Goal of the exercise: Of all the lines in the records below, copy only those that contain the string "This".

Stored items
##############################

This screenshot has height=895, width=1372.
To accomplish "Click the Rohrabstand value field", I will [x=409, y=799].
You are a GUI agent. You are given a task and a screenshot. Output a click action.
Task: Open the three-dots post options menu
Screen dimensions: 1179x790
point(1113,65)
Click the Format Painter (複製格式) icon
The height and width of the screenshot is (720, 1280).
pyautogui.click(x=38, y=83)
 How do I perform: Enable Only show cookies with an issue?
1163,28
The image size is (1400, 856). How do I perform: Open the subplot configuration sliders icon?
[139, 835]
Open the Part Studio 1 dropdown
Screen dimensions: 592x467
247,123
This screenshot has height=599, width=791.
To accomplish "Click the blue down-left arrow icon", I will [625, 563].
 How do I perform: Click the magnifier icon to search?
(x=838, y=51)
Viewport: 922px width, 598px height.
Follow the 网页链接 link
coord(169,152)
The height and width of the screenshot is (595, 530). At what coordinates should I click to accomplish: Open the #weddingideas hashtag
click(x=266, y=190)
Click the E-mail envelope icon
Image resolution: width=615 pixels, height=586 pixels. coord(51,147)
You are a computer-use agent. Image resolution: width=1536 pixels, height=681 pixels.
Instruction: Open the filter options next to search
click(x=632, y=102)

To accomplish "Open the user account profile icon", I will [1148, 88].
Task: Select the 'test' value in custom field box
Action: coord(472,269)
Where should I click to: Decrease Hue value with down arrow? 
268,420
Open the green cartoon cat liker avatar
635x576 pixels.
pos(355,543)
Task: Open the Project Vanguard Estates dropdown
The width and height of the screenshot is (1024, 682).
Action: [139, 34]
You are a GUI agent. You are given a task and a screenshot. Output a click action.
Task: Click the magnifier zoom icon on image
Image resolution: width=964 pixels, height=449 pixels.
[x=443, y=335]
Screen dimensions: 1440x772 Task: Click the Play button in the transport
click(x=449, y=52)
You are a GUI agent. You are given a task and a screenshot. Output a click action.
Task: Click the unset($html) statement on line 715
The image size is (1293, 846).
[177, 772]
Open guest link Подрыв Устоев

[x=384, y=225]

##############################

Answer for the task:
This screenshot has height=895, width=1372.
This screenshot has height=599, width=791.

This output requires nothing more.